El trabajo del centro estará organizado en cuatro grandes líneas. La primera de ellas, enfocada en el análisis del bienestar, prevé la realización de estudios epidemiológicos y de cohorte (donde un grupo específico se estudia durante un largo plazo), y el desarrollo de nuevos indicadores capaces de evaluar el bienestar entre la población brasileña. Uno de los principales desafíos radica en la instauración de criterios para evaluar las sensaciones subjetivas asociadas al confort con indicadores objetivos. “Existen distintas maneras de hacerlo, por ejemplo, asociando el relato de dos individuos al respecto de emociones positivas o negativas con su actividad cerebral, sudoración o latidos cardíacos”, dice Emma Otta.

Aromas
La segunda línea de estudio se centra en la expresión emotiva y el reconocimiento de las emociones. Los estudios buscarán identificar expresiones emocionales por medio de protocolos de observación de comportamiento y respuestas tales como reacciones visuales o la activación de la emoción mediante aromas. “Los olores pueden evocar reacciones emotivas y queremos comprender cómo puede verse afectado positivamente el bienestar a través del olfato”, explica la investigadora.

La tercera línea, denominada Medidas Neurofisiológicas de Afecto, prevé estudios clínicos y experimentales sobre la autorregulación emocional, que agrupa a los procesos que administran los impulsos y las emociones. Dentro de ese tópico, también se analizarán las respuestas fisiológicas a los olores. La cuarta línea de investigación tiene como objetivo las intervenciones para estimular la autorregulación emocional. Propone estudios en el área de la psicología positiva, salud pública y psicología comportamental, capaces de promover la autorregulación emocional, el bienestar subjetivo, las habilidades sociales de niños y adultos y la resiliencia, un concepto psicológico tomado de la física que define la capacidad para lidiar con problemas y resistir la presión ante situaciones adversas.

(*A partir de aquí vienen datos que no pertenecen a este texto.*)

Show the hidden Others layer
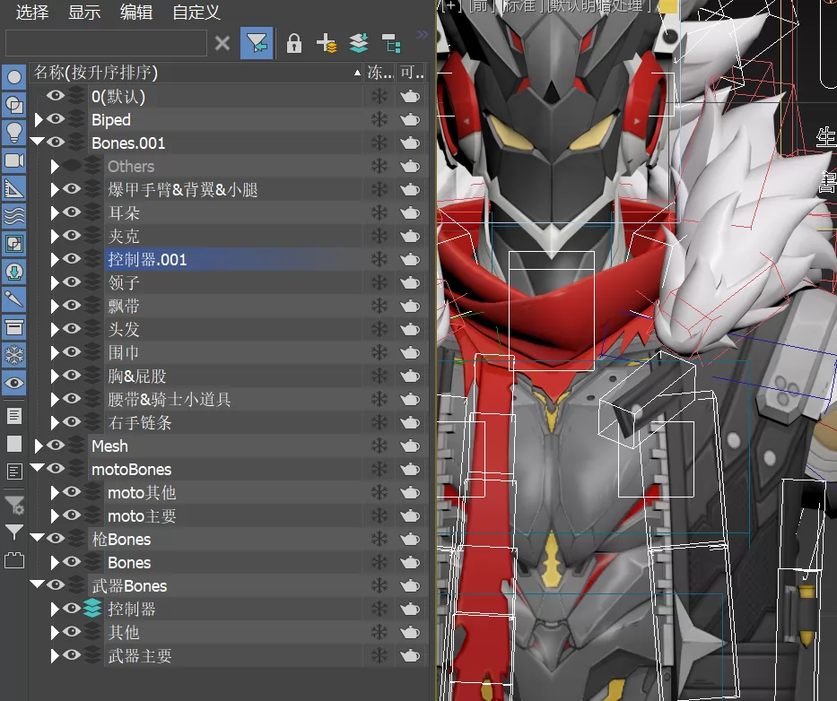 [71, 166]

El centro posee el bagaje de un historial de proyectos de investigación, tales como el proyecto temático intitulado Interacción madre-bebé: Depresión postparto como factor de riesgo para el desarrollo, finalizado en 2012, que estudió la depresión postparto en madres de São Paulo. El proyecto, conducido por Emma Otta, tuvo como investigadores principales a Vera Silvia Raad Bussab, del Departamento de Psicología Experimental del Instituto de Psicología de la USP, y Maria de Lima Salum e Morais, del Instituto de Salud, quienes también participan en el nuevo centro. “Los diferentes equipos vienen describiendo el plan de trabajo y están muy motivados para comenzar inmediatamente”, afirma Emma Otta. Los investigadores interactuarán con profesionales de la vicepresidencia de Innovación de Natura, en particular, con los del área de Ciencias del Bienestar. El vicedirector del centro será designado por Natura.

Proyecto
Positive psychology and neuroscience translational research to promote well-being and emotional regulation (nº 2014/ 50282-5); Modalidad Ayuda a la Investigación – Investigación en Colaboración para la Innovación Tecnológica (Pite); Investigadora responsable Emma Otta (Instituto de Psicología-USP); Inversión R$ 10 millones (FAPESP), R$ 10 millones (Natura), en 10 años.